The equivalence of logarithms in different units
\[\begin{aligned} \log N &= \frac{\log N}{\log 2} \log 2 = \log_2 (N) \text{ bits} \\ &= \frac{\log N}{\log e} \log e = \ln (N) \text{ nats} \end{aligned}\]
is the same as the equivalence of geometric vectors in different units
\[\begin{aligned} \v &= \frac{\v}{\x} \x = v_x \x \\[1em] &= \frac{\v}{\x’} \x’ = v_{\x’} \x’ \\ \end{aligned}\]
or
\[\begin{aligned} df &= \frac{\p f}{\p x} dx = f_x dx \\ &= \frac{\p f}{\p x’} dx’ = f_{x’} dx’ \end{aligned}\]
And the change of base formula that computes a ratio of logarithms in different bases
\[\begin{aligned} \log_2 N \text{ bits}&= \ln N \text{ nats} \\ \log_2 N &= \frac{\text{nats}}{\text{bits}} \ln N\\ &= \frac{\log e}{\log 2} \ln N \\ &= \log_2 (e) \ln N \end{aligned}\]
is exactly like the change of coordinates for a vector, where \(\x\) and \(\x\) are two units for the same quantity.
\[\begin{aligned} v_x \x &= v_{x’} \x’ \\ v_x &= \frac{\x’}{\x} v_{\x’} \\ \end{aligned}\]
or3
\[\begin{aligned} f_x dx &= f_{x’} dx’ \\ f_x &= \frac{dx’}{dx} f_{x’} \end{aligned}\]
What logarithms don’t allow that vector division and differential notations easily do is to talk about a partial projection operation or a partial derivative in isolation.
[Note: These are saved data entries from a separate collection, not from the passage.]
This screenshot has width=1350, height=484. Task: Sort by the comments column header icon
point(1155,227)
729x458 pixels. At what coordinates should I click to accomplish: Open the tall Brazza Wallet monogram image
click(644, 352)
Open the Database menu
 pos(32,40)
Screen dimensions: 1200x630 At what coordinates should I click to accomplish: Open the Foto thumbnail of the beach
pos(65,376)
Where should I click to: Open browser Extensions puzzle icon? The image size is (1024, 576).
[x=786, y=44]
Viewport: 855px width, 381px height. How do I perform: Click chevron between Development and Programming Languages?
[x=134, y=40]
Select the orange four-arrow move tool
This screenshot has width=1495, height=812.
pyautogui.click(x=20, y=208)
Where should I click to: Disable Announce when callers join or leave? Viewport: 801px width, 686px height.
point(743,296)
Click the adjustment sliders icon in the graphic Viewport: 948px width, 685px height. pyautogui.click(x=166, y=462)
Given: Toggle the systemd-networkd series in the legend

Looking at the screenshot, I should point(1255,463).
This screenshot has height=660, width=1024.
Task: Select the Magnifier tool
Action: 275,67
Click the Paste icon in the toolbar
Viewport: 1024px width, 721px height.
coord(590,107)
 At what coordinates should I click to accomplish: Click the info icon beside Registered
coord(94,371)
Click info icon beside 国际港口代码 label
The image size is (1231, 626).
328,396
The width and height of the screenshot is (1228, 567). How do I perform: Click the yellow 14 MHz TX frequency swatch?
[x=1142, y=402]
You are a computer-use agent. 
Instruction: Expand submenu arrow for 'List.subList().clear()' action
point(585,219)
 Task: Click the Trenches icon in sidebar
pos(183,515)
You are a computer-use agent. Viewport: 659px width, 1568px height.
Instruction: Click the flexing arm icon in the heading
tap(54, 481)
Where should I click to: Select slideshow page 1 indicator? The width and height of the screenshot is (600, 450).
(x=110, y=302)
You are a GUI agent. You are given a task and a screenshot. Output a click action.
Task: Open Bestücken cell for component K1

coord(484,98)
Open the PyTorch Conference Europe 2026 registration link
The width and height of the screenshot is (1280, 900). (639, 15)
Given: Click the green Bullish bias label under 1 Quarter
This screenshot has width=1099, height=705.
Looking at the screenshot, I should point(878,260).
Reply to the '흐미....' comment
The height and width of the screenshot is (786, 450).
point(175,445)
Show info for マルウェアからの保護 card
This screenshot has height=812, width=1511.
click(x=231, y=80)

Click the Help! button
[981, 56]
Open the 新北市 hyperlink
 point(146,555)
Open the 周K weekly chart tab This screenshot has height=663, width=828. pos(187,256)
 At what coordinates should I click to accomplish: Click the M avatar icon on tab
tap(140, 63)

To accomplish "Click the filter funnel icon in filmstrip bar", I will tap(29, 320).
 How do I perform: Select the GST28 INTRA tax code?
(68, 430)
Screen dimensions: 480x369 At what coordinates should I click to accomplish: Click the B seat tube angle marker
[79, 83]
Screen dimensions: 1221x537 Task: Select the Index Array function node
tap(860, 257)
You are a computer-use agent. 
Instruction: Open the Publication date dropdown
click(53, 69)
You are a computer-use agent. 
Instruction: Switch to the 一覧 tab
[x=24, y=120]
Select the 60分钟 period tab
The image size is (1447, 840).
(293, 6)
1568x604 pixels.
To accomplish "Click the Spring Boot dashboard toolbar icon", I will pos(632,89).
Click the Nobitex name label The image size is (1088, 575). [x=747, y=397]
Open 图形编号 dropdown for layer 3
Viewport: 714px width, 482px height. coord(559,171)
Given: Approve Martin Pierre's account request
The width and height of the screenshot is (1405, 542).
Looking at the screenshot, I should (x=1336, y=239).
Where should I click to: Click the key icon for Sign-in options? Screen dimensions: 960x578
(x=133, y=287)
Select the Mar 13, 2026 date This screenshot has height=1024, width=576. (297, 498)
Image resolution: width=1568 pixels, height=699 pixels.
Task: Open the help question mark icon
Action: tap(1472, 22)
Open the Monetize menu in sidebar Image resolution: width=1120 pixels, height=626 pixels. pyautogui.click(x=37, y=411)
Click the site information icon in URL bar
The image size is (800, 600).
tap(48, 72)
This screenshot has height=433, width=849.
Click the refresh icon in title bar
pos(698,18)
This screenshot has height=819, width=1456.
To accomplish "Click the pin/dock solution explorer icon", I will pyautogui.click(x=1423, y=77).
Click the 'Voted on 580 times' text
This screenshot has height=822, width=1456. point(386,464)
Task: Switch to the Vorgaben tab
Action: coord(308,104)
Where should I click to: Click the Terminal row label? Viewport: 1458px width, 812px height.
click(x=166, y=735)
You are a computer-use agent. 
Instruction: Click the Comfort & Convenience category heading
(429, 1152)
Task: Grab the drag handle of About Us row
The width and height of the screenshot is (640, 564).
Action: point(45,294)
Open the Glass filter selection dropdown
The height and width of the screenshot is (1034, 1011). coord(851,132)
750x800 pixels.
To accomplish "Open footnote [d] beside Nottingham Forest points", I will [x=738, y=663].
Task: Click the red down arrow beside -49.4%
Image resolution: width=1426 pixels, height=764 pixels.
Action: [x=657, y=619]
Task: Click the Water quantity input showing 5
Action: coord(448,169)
For example, if \(N = 2^a 3^b\), you can only talk about the “total” logarithm, the ratio with respect to a single unit \(\log 2\)
\[\frac{\log N}{\log 2} = a \frac{\log 2}{\log 2} + b \frac{\log 3}{\log 2} = a + b \log_2 3\]
which is equivalent to writing a vector as a multiple of a single basis vector (like in Clifford/geometric algebra)
\[\frac{\v}{\x} = v_x + v_y \frac{\y}{\x}\]
or to a total derivative
\[\frac{df}{dx} = f_x + f_y \frac{dy}{dx}\]
But there is no equivalent of the operation of partial differentiation, a “partial logarithm”, which would let you factor a number like
\[N \? (\log_{\p 2} N) \log 2 + (\log_{\p 3} N) \log 3\]
However, I keep finding that people have gone and invented the projection / partial derivative operation on logarithms anyway. For example, the p-adic valuation in number theory
\[\nu_p (n) = \max \{ k \in \bb{N} \mid p^k \mid n \}\]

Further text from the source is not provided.